**Exercise objective:**
Copy the lines exactly as they appear, starting with the first line of the records and ending with the line that contains "Launch the IObit".
Segment Start: Source data
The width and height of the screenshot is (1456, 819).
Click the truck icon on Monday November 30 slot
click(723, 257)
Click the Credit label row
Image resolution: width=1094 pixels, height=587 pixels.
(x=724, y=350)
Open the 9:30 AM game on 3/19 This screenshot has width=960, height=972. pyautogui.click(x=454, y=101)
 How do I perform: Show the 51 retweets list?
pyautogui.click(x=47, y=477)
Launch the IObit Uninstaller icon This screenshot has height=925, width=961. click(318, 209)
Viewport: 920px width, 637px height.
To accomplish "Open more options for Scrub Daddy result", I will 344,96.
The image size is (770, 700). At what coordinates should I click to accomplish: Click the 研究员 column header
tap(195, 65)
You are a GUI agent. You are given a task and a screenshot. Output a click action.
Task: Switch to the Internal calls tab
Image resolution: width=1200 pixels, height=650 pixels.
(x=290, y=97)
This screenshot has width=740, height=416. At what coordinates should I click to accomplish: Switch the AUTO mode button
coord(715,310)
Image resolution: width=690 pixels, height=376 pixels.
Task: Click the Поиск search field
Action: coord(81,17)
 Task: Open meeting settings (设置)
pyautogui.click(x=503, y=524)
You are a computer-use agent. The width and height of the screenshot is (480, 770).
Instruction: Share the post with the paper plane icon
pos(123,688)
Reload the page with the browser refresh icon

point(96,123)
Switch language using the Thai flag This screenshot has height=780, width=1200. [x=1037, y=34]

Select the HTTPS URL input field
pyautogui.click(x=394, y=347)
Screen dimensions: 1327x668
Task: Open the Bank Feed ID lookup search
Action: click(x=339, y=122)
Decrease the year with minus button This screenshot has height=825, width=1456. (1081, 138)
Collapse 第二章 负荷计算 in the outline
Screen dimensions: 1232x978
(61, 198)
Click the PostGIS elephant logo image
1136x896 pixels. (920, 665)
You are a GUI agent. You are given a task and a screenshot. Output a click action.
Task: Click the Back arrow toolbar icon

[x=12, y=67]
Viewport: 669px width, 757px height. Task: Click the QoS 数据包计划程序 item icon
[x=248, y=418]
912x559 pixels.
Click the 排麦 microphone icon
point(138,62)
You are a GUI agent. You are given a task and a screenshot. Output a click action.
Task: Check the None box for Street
Segment End: Source data
**Task result:**
The width and height of the screenshot is (1456, 819).
Click the truck icon on Monday November 30 slot
click(723, 257)
Click the Credit label row
Image resolution: width=1094 pixels, height=587 pixels.
(x=724, y=350)
Open the 9:30 AM game on 3/19 This screenshot has width=960, height=972. pyautogui.click(x=454, y=101)
 How do I perform: Show the 51 retweets list?
pyautogui.click(x=47, y=477)
Launch the IObit Uninstaller icon This screenshot has height=925, width=961. click(318, 209)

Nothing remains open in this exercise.